Campus News

August 2, 2010

Breathe campaign to offer a fresh take on wellness

Step UP Emory’s new Breathe campaign promotes campus-wide healthy living — and offers tools for smokers to finally break the habit.

The latest in a series of Step UP Emory wellness programs, the Breathe campaign is designed to promote overall respiratory health by focusing on smoking cessation, deep breathing, regular exercise and proper sleep and nutrition.

“There’s something for everyone,” says Eddie Gammill, Step UP co-chair and Emory wellness programs manager. “Promoting a culture of wellness not only creates positive outcomes for individuals but it creates models for others to follow.”

The year-long Step UP Emory campaign will launch Aug. 4 with a Breathe Carnival at Emory University Hospital, from 7:30 a.m. to 3 p.m. The event will feature free sleep screening surveys, lung function tests and yoga and massage demonstrations. 

While there, smokers can learn about upcoming Freedom From Smoking classes, a free eight-week tobacco cessation program offered by the American Lung Association.

Led by a trained facilitator, the group sessions explore the emotional triggers for smoking, along with how to respond to cravings. Emory also offers behavioral health resources through the Faculty Staff Assistance Program, along with a round-the-clock phone help line administered by Aetna. A list of free prescription medications for smoking cessation is available through Emory Human Resources.

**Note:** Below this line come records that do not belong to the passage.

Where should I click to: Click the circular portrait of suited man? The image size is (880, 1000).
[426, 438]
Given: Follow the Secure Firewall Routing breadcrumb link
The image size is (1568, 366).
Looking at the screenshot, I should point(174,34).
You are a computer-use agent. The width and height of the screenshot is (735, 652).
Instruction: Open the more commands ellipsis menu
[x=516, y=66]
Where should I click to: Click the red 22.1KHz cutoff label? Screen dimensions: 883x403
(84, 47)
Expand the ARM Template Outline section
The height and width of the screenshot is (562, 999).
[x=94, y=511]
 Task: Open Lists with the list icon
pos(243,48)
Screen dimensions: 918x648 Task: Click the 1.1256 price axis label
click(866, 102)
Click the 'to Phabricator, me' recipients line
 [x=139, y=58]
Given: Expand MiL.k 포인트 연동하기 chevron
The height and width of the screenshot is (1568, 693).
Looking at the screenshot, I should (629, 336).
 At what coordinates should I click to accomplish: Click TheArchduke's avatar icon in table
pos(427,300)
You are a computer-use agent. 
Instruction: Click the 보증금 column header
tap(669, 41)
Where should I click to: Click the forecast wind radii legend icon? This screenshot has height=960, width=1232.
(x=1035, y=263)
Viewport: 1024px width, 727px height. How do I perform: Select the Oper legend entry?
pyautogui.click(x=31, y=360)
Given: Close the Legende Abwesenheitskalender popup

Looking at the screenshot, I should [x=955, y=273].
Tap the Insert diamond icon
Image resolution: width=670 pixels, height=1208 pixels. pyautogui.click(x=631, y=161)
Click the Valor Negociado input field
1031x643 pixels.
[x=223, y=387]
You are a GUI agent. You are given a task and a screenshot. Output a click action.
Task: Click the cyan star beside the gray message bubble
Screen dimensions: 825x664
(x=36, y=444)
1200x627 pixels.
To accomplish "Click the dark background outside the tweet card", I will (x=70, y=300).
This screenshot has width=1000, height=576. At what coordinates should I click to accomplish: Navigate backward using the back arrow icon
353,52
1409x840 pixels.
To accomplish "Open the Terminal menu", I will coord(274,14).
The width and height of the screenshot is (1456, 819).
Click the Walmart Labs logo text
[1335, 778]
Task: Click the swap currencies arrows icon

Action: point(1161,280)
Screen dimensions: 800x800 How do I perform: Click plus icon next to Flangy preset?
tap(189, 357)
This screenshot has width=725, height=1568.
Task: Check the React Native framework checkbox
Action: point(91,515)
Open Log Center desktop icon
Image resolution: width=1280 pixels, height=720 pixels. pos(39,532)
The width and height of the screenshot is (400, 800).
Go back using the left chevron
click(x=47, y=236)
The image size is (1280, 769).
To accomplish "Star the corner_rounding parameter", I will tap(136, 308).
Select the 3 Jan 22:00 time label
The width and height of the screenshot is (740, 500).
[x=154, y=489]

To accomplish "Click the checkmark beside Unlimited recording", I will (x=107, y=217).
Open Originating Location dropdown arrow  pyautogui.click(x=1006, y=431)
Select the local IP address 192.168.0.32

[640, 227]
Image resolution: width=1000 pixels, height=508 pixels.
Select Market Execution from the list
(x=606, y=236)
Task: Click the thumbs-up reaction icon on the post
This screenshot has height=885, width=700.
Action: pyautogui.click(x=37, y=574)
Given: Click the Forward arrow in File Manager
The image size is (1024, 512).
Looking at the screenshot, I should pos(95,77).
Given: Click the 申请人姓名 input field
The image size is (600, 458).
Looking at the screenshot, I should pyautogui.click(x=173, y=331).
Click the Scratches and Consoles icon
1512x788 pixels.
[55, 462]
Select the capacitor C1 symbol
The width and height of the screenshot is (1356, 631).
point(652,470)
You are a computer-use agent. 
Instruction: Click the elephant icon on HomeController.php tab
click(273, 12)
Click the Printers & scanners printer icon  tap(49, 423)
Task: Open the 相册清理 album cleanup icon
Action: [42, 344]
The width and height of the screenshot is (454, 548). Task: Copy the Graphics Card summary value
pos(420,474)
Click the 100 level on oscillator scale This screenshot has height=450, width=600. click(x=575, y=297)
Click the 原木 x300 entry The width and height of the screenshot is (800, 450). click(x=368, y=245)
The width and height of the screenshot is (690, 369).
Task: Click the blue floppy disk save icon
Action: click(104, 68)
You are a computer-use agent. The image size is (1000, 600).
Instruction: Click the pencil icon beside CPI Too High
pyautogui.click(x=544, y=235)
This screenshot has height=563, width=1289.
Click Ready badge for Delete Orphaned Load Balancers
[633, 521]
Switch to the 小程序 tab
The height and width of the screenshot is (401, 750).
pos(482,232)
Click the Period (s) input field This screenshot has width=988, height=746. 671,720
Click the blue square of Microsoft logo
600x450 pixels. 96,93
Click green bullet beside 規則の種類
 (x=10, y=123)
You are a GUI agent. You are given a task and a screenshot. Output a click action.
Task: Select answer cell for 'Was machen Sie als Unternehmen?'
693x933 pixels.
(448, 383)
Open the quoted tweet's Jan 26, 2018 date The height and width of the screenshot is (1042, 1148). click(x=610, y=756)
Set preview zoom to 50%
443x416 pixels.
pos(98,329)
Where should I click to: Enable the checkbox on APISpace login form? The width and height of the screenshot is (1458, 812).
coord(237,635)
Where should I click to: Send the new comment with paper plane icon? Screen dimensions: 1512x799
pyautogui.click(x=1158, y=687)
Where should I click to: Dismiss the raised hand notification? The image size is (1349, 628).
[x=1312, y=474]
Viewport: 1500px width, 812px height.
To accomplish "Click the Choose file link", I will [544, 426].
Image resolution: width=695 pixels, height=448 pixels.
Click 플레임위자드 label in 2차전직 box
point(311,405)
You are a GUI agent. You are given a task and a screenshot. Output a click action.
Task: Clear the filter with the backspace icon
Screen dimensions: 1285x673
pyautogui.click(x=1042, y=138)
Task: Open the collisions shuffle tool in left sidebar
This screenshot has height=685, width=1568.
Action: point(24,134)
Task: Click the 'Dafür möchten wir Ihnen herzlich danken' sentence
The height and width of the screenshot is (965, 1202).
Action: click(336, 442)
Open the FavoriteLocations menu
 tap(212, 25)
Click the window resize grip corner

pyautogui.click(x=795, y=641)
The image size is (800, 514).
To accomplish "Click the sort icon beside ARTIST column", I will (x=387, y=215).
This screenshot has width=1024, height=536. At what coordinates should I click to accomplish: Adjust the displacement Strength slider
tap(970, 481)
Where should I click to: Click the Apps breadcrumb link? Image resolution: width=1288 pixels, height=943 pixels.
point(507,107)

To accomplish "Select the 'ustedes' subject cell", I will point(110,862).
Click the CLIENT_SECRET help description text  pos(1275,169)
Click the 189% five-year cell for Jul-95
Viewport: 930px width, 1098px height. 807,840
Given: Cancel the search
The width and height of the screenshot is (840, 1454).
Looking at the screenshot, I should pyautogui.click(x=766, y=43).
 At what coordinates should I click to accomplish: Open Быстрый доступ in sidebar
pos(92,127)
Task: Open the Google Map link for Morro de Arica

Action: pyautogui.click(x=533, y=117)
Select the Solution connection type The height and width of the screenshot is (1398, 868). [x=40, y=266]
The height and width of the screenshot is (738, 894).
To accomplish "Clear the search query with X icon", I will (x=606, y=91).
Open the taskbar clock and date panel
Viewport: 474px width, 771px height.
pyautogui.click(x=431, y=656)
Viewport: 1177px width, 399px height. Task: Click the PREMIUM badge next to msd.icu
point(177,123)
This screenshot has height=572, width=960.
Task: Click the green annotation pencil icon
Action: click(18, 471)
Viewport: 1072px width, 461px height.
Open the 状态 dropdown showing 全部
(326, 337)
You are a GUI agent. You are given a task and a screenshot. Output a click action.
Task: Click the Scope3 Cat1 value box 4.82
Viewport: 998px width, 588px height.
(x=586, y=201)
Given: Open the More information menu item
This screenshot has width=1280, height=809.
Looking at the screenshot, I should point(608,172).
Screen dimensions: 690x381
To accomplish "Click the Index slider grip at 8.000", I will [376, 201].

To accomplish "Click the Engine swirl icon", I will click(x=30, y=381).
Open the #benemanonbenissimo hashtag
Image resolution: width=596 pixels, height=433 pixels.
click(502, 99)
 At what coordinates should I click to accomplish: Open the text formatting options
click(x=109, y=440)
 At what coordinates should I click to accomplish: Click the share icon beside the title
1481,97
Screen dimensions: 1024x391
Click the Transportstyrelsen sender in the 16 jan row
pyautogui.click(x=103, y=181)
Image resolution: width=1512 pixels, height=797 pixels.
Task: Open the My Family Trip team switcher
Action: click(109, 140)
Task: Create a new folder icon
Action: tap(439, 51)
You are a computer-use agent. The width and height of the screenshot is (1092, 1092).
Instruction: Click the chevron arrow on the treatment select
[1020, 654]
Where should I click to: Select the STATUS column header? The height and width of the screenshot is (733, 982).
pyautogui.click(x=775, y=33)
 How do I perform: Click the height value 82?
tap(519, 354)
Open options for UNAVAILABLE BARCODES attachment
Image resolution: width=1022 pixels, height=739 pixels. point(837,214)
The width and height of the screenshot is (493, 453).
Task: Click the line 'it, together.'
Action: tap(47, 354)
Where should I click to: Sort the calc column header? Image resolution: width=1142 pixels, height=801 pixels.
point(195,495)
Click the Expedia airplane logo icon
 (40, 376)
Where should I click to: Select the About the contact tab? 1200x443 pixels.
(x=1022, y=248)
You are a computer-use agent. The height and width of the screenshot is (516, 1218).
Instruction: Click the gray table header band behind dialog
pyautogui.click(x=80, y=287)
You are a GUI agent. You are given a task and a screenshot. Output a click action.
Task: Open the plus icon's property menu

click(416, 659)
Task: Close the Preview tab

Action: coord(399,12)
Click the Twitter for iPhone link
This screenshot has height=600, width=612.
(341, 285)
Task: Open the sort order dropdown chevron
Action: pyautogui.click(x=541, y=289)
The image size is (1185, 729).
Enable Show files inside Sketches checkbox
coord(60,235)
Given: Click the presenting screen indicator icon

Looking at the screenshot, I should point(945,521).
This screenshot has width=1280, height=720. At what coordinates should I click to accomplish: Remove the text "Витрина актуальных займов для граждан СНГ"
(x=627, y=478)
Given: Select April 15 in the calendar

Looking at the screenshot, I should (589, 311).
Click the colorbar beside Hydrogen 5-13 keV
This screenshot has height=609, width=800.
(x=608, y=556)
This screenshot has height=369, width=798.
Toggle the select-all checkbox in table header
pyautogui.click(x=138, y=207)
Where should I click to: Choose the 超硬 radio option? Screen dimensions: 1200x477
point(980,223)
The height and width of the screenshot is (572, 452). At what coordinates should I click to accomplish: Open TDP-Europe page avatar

The Breathe campaign aligns with the University’s strategic goal of creating community and engaging society, Gammill says, by promoting a healthy work environment that supports overall respiratory health. In 2007, Emory moved to prohibit smoking inside University buildings — Campus Life sets the requirements for residence halls — and within 25 feet of all building entrances.

“We’re raising awareness about the dangers of smoking and secondhand smoke,” says Gammill. “It’s not just an individual health issue. It’s a public health issue.”

Starting next year, Emory Healthcare will implement a $50 monthly tobacco use surcharge on health premiums for employees, their spouses and dependents  who use tobacco products. It’s a move to support tobacco cessation and encourage employees to set a positive example for their patients and the community. Emory Healthcare employees who enroll in a participating tobacco cessation program before Jan. 1, 2011, will be exempt from the charge.

The University is still evaluating the surcharge for possible future adoption. In the meantime, there will be no tobacco use surcharge for University employees.  

“Smoking isn’t just a social habit or a cultural norm. It is also an addiction,” says Gammill. “We’re doing ample preparation and offering incentives to help anybody who wants to stop.”